Between work and home obligations, plus all those healthy changes we’re trying to make into lasting habits, sometimes cooking dinner gets moved to the back burner.

The good news is that delicious, nutritious meals don’t need to require a lot of work. Today we’re sharing three no-fuss meals that require just 10 minutes of hands-on prep work, along with our best tips for getting dinner on the table faster!
Chicken and Brown Rice Sloppy Joes

Sloppy joes are a favorite among kids and grownups alike. This recipe uses lean ground chicken to cut the fat plus extra veggies and whole-grain brown rice for crunch and nutrition.

If you have picky eaters who don’t like onions and peppers, chop them finely in the food processor. It’s quick and also “hides” the vegetables!

You can also swap in your favorite barbecue, pasta or enchilada sauce to change up the recipe in no time flat.

For this quick dinner, keep your side dishes simple: baby carrots and celery sticks with ranch dressing are a perfect fit.

Chicken Bake with Brown Rice and Corn

This Tex-Mex casserole is quick to assemble and contains many of our favorite ingredients–not to mention it’s super creamy and cheesy, yet it has under 350 calories a serving!

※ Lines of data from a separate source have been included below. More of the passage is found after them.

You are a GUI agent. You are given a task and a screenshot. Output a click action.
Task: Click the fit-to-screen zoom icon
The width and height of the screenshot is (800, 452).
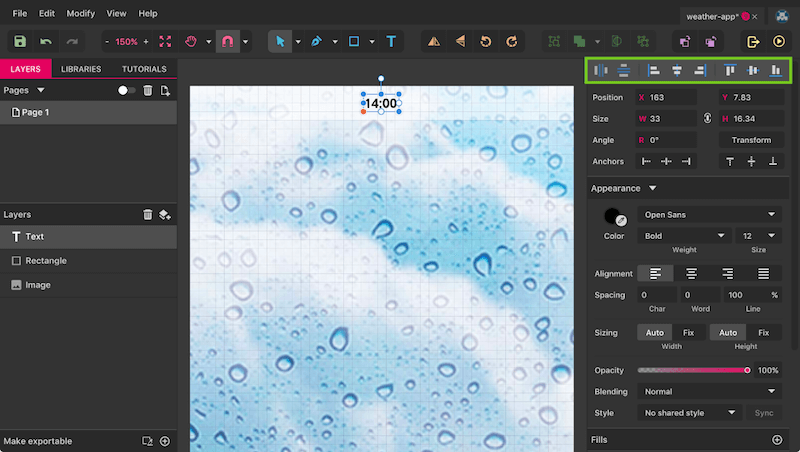[165, 41]
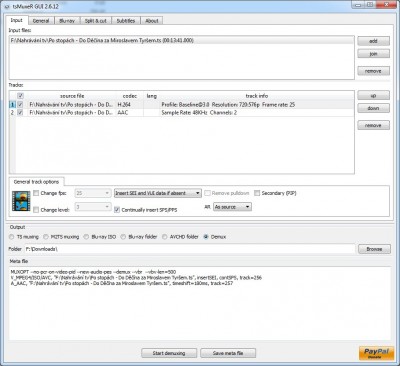Expand the AR As source dropdown
400x366 pixels.
coord(232,207)
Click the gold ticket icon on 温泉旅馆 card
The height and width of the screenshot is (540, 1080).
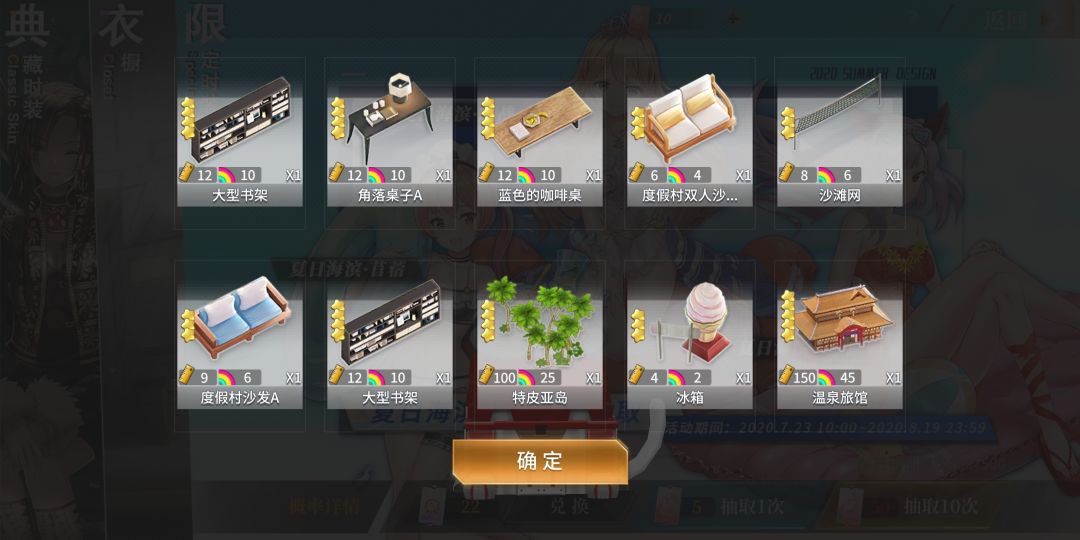787,377
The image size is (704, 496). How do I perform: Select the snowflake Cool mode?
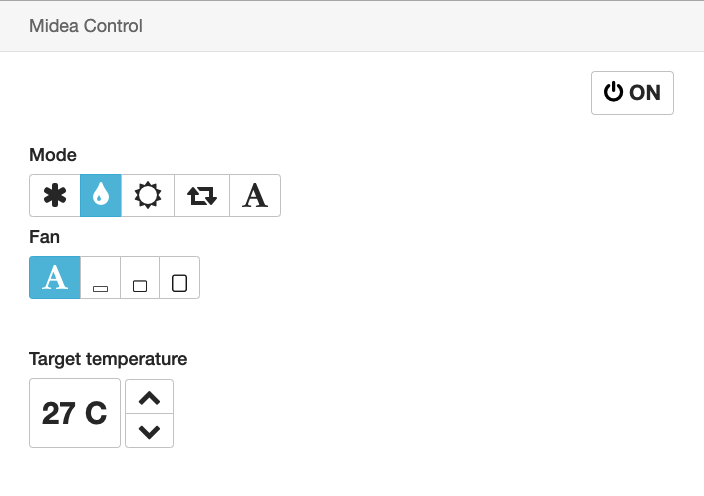(x=55, y=196)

If you’re really in a time crunch, you caneven  microwave this casserole.

Here are some time-saving tips to get this winning meal on the table faster:

  • A couple of times a week, bake or grill a big batch of chicken breasts to make dinner prep a cinch.
  • Store leftovers in single-serving containers so you can easily take them for lunch the next day.
  • Have a teen or tween at home? This is definitely a recipe they could handle making on their own.

Chicken with Southwest Corn and Brown & Wild Rice

This meal takes simple sautéed chicken up a notch with a spicy (but not hot) southwest corn salsa.

To slice grape or cherry tomatoes, place them between two plastic lids from storage containers (careful not to press down hard!), hold down the top lid, and slice between the lids to cut all the tomatoes at once.

You can also chop onions and store them in a sealed container (to avoid making everything in the fridge smell like onions). They will keep for several days, so there’s no need to spend time chopping every night!

Have leftovers? This recipe is delicious the next day–in a whole new way! Shred the chicken and mix all the ingredients together, then serve over greens for a tasty taco salad at lunchtime!